Late payments are draining your cash flow right now

Did tax season shine a light on how much of your cash was tied up by late payments from vendors? Right now, when you have a year’s worth of financial data fresh in your mind, is the time to build new habits that improve your cash flow and help you build lasting reserves.

First, invoice sooner, either twice a month or immediately after delivery, instead of at the month’s end. Next, put a collections policy in writing, including scheduled emails and calls for each late payment. Charge a late payment fee. Or, offer a 5% discount for payment within 10 days to avoid collections altogether. You can automate invoicing and set up recurring billing and payment reminders. Tighten your inventory before ordering more, and nurture repeat customers by offering loyalty discounts, early access and referral programs. Finally, setting aside a small, fixed percentage of revenue each month can create a buffer that makes a late payment less stressful. 

According to the QuickBooks Small Business Insights survey from January 2026, 42% of respondents described cash flow as a minor or major problem while 38% use their own funds to cover shortfalls.

Why this matters: Payment gaps are more avoidable than inevitable. The retailers who don't feel them aren't luckier — they just built better habits before they needed them. Now is the right time to do the same. (Miami Herald)

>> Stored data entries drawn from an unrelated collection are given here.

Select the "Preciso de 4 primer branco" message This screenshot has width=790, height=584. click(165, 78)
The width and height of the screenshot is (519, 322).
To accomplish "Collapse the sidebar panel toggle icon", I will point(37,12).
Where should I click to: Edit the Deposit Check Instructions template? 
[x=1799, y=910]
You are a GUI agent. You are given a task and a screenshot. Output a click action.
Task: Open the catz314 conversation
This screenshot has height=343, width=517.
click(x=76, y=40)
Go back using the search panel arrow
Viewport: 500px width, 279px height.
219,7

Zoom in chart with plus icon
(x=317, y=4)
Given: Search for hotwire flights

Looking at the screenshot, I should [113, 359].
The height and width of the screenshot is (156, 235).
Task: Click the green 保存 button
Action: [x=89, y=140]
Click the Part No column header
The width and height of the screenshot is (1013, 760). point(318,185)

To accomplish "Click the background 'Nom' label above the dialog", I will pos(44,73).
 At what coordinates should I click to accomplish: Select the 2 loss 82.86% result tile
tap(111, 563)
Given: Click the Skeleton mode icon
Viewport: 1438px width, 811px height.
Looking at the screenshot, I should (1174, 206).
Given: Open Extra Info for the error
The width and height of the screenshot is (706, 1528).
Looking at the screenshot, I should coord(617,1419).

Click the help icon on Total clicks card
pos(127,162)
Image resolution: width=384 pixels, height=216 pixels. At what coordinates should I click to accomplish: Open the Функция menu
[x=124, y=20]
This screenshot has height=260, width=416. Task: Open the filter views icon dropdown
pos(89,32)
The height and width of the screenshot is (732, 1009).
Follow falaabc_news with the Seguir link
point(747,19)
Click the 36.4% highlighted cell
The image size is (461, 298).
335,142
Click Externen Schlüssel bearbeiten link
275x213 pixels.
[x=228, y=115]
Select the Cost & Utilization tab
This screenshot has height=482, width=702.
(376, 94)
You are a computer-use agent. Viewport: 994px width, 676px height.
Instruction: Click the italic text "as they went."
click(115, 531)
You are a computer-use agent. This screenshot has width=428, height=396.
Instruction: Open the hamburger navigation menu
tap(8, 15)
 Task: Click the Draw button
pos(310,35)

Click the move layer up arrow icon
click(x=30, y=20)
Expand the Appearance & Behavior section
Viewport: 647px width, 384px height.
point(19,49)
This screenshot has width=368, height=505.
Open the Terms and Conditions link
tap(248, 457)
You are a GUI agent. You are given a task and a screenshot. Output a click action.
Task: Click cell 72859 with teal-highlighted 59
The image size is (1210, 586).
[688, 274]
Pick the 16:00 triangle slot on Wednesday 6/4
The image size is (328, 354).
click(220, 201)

Most retail owners don't have a succession plan in place

For many small business owners, succession planning is a far-off event instead of an immediate priority. But putting off this critical task puts your business at risk. Longtime employees could lose their jobs, and the community anchor you worked so hard to create could disappear without someone to carry the torch.  

A new Chase survey of 1,000 small business owners nationwide found that 40% plan to retire within 10 years, but only 8% report being fully prepared to transition ownership. 70% said they were in early-stage succession planning or had no plan at all. The biggest barriers were time, competing priorities and not knowing where to start. Owners who did not engage a finance professional were four to eight times more likely to remain in early-stage planning. Financial planners or bankers can help with valuation, tax strategy and identifying new owners. No one's forcing you to hand over the reins just yet, but it's wise to spend time preparing now.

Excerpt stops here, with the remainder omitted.